O’nu “dinsiz” diye göstermeye çalışanlar, O’nun din aleyhine söylediği hiçbir cümleyi ortaya koyamıyorlar. Oysa, O’nun din hakkında söylediği pek çok söz ve eylem vardır.

Ülkemizde ilk kez İmam Hatip okulları ve İlahiyat Fakültesi açan; kutsal kitabımız Kur’an ı Kerim’i gerçek bir din bilgini olan “Elmalılı Hamdi Yazır” hocanın  Türkçe tefsirini yaptıran; bu ülke halkının dinini özgürce yaşama olanağını sağlayan Mustafa Kemal’dir.
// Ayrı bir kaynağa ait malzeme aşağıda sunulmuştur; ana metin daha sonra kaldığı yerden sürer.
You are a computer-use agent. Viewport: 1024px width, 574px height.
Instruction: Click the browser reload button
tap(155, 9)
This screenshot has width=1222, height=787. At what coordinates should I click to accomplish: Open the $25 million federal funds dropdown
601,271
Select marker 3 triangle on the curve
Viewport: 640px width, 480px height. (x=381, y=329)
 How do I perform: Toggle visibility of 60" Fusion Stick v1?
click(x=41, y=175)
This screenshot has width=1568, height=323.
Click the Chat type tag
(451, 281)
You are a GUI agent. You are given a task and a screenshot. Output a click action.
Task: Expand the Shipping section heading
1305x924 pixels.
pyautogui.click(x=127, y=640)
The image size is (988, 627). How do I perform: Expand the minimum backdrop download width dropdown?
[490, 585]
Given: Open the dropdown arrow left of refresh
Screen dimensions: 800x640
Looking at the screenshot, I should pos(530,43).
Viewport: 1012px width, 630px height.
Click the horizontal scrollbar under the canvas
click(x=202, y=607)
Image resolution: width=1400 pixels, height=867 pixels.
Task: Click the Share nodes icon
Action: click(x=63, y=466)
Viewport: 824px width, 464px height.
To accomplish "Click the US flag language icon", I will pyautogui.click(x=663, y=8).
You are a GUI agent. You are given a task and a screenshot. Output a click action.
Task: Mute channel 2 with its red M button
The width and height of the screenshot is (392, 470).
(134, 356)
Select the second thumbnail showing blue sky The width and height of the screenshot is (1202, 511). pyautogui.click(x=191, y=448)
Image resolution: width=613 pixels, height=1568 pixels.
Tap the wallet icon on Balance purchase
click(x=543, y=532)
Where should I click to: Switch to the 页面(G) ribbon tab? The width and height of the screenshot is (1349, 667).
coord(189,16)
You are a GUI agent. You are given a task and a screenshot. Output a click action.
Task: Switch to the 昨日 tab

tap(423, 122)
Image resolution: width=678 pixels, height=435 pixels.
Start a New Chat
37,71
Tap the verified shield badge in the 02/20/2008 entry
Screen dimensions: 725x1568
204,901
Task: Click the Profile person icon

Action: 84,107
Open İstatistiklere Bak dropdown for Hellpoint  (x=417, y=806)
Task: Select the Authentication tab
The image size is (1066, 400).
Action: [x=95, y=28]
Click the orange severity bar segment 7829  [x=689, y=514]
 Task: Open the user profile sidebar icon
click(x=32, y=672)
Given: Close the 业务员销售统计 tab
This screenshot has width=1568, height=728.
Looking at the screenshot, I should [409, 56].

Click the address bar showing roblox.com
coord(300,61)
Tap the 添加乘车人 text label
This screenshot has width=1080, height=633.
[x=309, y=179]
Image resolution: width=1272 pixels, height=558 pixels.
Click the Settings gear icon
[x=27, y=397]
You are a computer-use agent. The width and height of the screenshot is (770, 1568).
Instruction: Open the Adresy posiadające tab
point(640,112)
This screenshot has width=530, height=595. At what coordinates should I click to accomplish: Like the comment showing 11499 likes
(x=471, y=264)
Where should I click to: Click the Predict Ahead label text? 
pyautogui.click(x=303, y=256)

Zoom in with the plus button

“Size hiçbir tabu bırakmıyorum, yalnızca aklın ve bilin ışığında yürüyün” vasiyetini yapan da O’dur.

İslamiyet de, “akıl dini” dir.

Hazreti Muhammed; “din akıl sahiplerine seslenir” demiştir. Ama, dünden bugüne, “aklı hiçe sayan”, ve “din dışı hurafelerle” halkı uyutup uyuşturmaya çalışan, akla ve bilime düşman meczuplar, peygamber efendimize bile hakaret etmektedirler.

Bunlar, yüce dinimizi “kirli siyasi emellerine” bir araç gibi kullanan; halkı, “sürü gibi gütmeye” çalışan ahlaksızlardır!

Gerçek ortadadır; aklı ve bilimi rehber edinen ülkeler her yönden gelişmiş,  halkına “özgür bir yaşam” olanağı sağlamışlardır.

Bugün, halkının çoğu Müslüman olan ve birçoğu  “sözde şeriat” düzenine göre yönetilen 57 İslam ülkesinin toplamı bir İsrail kadar güçlü değiller.

Her birinin başındaki “efendiler” halklarını kendi çıkarlarına göre belirledikleri bir baskı düzeni içinde inletirken, kendileri büyük zenginlikler içinde zevk-ü safa içinde yaşamakta, emperyalist güçlerle işbirliği yapmaktadırlar. İşte; Suudi Arabistan, Katar, Kuveyt, Birleşik Arap Emirlikleri bu kirli düzene tipik örnekler!

Onlar için “şeriat” yok! Onlar ve sülaleleri içki de içiyor, mayolarıyla denize de giriyor, dünya nimetlerinden müsrifçe yararlanabiliyorlar.

Dünyanın en lüks yatları, malikaneleri,  yabancı bankalardaki büyük varlıkları içinde yaşıyorlar.

Halklarını “dini kullanarak” sömürüyorlar…

Kimi-“din adamı kılıklı emperyalist maşaları” halkını dini kullanarak kandırıyorlar. Örnek mi istersiniz? Kıbrıslı “Şeyh Nazım” Annan Planı için halkına ne vazetti? “Annan Planına evet demek rahmani, hayır demek şeytanidir” dedi! Emperyalist  güçler “din adamı kılıklı maşalarını” böyle kullanıyorlar!

Mustafa Kemal, işte bu sahtekarlıklara karşıydı.

O’nun için bugün, Mustafa Kemal’i türlü yalan ve iftiralarla karalamaya çalışıyorlar.

Laik devleti yok etmeye,  üniter devlet yapımızı parçalamaya çalışıyorlar.

Mustafa Kemal’in yoktan var ettiği “ulusal varlıklarımızı yabancılara satıyorlar.

Bu ülkeyi, küresel düzenin efendilerinin hizmetkarı yapmaya çalışıyorlar.

Ama, ne yaparlarsa yapsınlar, başaramayacaklar.

Bu ülke, Mustafa Kemal’in “Tam bağımsız Türkiye” onurundan , “Demokratik, laik, sosyal bir hukuk devleti” ilkelerinden asla vazgeçmeyecektir.